Il y a encore quelques semaines, les réponses possibles à une nouvelle crise des prix de l’énergie ne figuraient pas à l’agenda du sommet des dirigeants européens de ce jeudi 19 mars à Bruxelles. Elles font désormais partie intégrante d’une discussion consacrée à la compétitivité européenne, dans le sillage du sommet informel d’Alden Biesen à la mi-février (EUROPE 13807/2).
Comme la présidente de la Commission européenne, Ursula von der Leyen, l’a rappelé à plusieurs reprises, depuis le début du conflit au Moyen-Orient, le 28 février, l’Europe a déjà dépensé « 6 milliards d’euros supplémentaires en importations de combustibles fossiles – un rappel direct du prix que nous payons pour notre dépendance ».
Le dernier projet de conclusions, qui sera officiellement adopté à l’issue du sommet européen, obtenu par Agence Europe, reprend les éléments d’une lettre sur la compétitivité présentée par la présidente de la Commission lundi 16 mars (EUROPE 13829/3).
Cette dernière présente une 'boîte à outils' pour faire face à des prix structurellement élevés de l’énergie, mais également à des chocs de prix sur le très court terme, avec de possibles mesures de crise, si la situation sur les marchés de l’énergie devait s'enliser davantage.
Jeudi, une frappe contre des infrastructures énergétiques critiques iraniennes avait fait repartir les prix du pétrole à la hausse, dépassant les 108 dollars pour le baril de Brent, référence internationale. Le 27 février, il se situait autour de 72 dollars.
Certaines mesures proposées consistent à éventuellement faire appliquer un nouveau plafonnement des prix du gaz, à l'instar d'une décision prise pour faire face à la crise des prix de 2022. Selon la Commission, les gouvernements nationaux peuvent aussi agir sur les taxes et prélèvements des factures d'électricité, ce qui ne devrait pas susciter un grand enthousiasme dans un contexte de finances publiques sous tension.

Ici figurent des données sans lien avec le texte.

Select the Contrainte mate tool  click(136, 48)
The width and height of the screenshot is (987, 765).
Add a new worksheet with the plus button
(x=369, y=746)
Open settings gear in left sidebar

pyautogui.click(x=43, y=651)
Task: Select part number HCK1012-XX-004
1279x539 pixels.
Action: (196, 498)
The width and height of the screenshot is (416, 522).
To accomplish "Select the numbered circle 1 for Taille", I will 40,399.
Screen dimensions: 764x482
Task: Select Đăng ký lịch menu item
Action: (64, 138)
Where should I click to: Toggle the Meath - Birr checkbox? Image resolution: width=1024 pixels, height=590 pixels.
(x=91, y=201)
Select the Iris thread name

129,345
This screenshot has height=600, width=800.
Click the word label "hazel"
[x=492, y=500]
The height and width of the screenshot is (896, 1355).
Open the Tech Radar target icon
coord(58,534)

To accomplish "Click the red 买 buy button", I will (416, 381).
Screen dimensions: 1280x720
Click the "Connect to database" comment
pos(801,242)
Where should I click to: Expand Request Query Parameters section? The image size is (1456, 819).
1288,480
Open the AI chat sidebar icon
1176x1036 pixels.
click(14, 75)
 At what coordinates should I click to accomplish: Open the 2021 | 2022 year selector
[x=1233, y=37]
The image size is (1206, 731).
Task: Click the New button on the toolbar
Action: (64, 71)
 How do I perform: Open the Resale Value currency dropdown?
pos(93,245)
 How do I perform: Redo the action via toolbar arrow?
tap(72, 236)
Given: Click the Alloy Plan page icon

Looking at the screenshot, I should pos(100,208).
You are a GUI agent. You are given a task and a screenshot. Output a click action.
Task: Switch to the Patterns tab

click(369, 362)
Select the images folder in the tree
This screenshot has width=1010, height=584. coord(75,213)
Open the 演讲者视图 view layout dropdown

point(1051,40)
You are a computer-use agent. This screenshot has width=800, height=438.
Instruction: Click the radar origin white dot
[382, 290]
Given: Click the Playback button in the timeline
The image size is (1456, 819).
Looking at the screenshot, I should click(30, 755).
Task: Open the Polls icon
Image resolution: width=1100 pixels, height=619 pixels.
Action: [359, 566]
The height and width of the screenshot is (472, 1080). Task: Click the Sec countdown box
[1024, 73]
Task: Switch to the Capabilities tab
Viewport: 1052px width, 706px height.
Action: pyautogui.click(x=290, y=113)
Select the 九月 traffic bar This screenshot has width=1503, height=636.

Révision du système d'échange de quotas d'émission. Les dirigeants européens devraient appeler la Commission à présenter « au plus tard en juillet 2026 » une révision du système d’échange de quotas d’émissions (ETS), décrié par l’industrie lourde européenne.
Une série de propositions émises par Ursula von der Leyen, comme le renforcement du pouvoir d’intervention de la réserve de quotas carbone ou la prise en compte des préoccupations de l’industrie pour déterminer la quantité de quotas carbone gratuits encore en circulation, a rencontré un accueil prudent, mais favorable par une série d’États membres (EUROPE 13830/3).
Toutefois, deux camps s’opposent sur le sujet, avec des positions « de plus en plus tranchées », comme le souligne un diplomate européen.
Le Danemark, l'Espagne, la Finlande, le Luxembourg, les Pays-Bas, le Portugal, la Slovénie et la Suède ne veulent pas toucher au mécanisme actuel, tandis que l’Autriche, la Bulgarie, la Croatie, la Grèce, la Hongrie, l’Italie, la Pologne, la République tchèque, la Roumanie et la Slovaquie appellent à une révision profonde « pour la fin du mois de mai au plus tard ».
Ces derniers ont estimé dans une lettre, mercredi 18 mars, que « la trajectoire prévue par le système d'échange de quotas d'émission de l'UE jusqu'en 2034 est trop abrupte et excessivement ambitieuse ». Ils ont aussi appelé à échelonner la suppression des allocations gratuites à partir de 2028 afin « d'éviter de faire peser une charge excessive sur l'industrie pendant cette période de transition ».
En réponse à une question d'Agence Europe, le directeur de BusinessEurope, Frederik Persson, a affirmé qu’il était effectivement nécessaire de modifier ce que l'on appelle le « 'facteur de réduction linéaire' (...), afin d'éviter une fin prématurée du système d'échange de quotas d'émission (SEQE) d'ici 2040 » et « d'assurer une suppression progressive et responsable des quotas gratuits ».
En outre, certains États membres, comme la Pologne et la Hongrie, souhaitent un nouveau report de l’ETS 2 (étendu aux secteurs des transports et des bâtiments), qui doit entrer en vigueur en 2028, selon une révision récente de la loi européenne sur le climat, publiée ce mercredi au Journal officiel de l’UE (https://aeur.eu/f/l8x ).
Malgré les critiques sur l'ETS1 et l'ETS2, le commissaire européen au Climat, Wopke Hoekstra, a répété à plusieurs reprises, lors du Conseil 'Environnement', mardi 17 mars, qu’il existait « un soutien substantiel » pour le système ETS de la part de l’industrie et des pays de l'UE. Mais qu’il était aussi admis que « même le meilleur outil peut toujours être amélioré ».